» EXERCISE PROMPT:
Copy every line of the following data that includes the string "will".

» AVAILABLE DATA:

◇ ◇ ◇

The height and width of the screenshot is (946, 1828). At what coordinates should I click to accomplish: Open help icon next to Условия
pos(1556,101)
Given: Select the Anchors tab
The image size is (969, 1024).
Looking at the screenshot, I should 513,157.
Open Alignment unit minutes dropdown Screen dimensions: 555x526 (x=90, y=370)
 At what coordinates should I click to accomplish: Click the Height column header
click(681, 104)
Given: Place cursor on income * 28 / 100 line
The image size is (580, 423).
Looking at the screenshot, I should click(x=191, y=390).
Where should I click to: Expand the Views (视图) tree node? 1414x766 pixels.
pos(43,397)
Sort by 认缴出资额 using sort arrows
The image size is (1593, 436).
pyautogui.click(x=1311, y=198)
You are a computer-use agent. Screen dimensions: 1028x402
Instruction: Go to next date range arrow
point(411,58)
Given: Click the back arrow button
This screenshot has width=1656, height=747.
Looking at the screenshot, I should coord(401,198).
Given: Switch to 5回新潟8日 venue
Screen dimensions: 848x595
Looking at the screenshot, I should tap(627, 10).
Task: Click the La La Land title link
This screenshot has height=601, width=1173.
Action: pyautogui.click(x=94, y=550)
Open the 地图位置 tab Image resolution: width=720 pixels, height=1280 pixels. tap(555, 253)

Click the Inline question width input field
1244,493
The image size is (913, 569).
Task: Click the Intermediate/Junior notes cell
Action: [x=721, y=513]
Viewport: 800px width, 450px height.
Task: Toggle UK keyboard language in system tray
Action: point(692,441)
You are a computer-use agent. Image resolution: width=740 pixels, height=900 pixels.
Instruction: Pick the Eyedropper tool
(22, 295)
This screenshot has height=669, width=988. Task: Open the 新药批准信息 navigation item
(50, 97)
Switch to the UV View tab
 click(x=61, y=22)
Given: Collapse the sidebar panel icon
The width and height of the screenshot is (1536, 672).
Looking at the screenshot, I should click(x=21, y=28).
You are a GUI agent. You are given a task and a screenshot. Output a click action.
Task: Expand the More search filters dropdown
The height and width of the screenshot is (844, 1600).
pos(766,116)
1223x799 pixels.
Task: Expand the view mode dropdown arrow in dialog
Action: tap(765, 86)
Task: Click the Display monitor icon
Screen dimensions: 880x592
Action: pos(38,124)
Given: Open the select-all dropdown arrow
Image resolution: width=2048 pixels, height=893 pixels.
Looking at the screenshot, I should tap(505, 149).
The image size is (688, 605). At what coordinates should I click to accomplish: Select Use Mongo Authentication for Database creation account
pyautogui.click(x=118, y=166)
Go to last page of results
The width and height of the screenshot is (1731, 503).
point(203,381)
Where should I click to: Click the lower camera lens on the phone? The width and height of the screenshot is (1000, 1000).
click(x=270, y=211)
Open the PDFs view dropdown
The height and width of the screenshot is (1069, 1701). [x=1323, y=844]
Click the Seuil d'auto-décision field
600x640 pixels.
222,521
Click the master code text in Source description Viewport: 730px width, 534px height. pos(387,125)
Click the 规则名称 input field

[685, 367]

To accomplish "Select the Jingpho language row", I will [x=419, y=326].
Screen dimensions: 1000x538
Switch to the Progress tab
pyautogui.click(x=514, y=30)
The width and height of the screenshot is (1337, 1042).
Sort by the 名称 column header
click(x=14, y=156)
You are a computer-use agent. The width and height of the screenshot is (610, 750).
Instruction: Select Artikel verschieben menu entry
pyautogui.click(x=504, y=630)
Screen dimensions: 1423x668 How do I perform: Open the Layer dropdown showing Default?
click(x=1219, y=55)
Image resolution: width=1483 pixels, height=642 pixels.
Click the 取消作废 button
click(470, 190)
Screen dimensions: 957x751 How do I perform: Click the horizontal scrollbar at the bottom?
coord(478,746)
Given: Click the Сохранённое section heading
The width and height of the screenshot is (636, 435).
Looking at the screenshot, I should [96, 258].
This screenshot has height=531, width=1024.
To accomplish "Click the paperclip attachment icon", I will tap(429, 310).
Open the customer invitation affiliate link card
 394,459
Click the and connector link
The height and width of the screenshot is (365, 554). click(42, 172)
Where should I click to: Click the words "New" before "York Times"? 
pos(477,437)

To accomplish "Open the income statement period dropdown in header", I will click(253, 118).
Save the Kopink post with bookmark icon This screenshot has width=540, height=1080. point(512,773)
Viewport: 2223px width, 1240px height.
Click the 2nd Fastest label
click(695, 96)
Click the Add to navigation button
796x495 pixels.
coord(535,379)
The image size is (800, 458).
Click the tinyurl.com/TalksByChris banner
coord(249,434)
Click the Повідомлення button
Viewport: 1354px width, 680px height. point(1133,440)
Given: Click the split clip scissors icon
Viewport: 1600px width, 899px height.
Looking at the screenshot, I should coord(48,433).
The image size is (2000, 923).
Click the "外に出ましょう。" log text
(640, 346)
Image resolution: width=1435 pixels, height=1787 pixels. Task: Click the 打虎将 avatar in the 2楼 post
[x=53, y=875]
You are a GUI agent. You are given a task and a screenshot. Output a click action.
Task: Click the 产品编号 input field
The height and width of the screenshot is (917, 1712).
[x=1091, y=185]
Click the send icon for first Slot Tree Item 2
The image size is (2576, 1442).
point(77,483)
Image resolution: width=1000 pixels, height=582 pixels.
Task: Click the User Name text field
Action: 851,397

◇ ◇ ◇

» OUTPUT:
To accomplish "Select the Jingpho language row", I will [x=419, y=326].
To accomplish "Click the paperclip attachment icon", I will tap(429, 310).
To accomplish "Open the income statement period dropdown in header", I will click(253, 118).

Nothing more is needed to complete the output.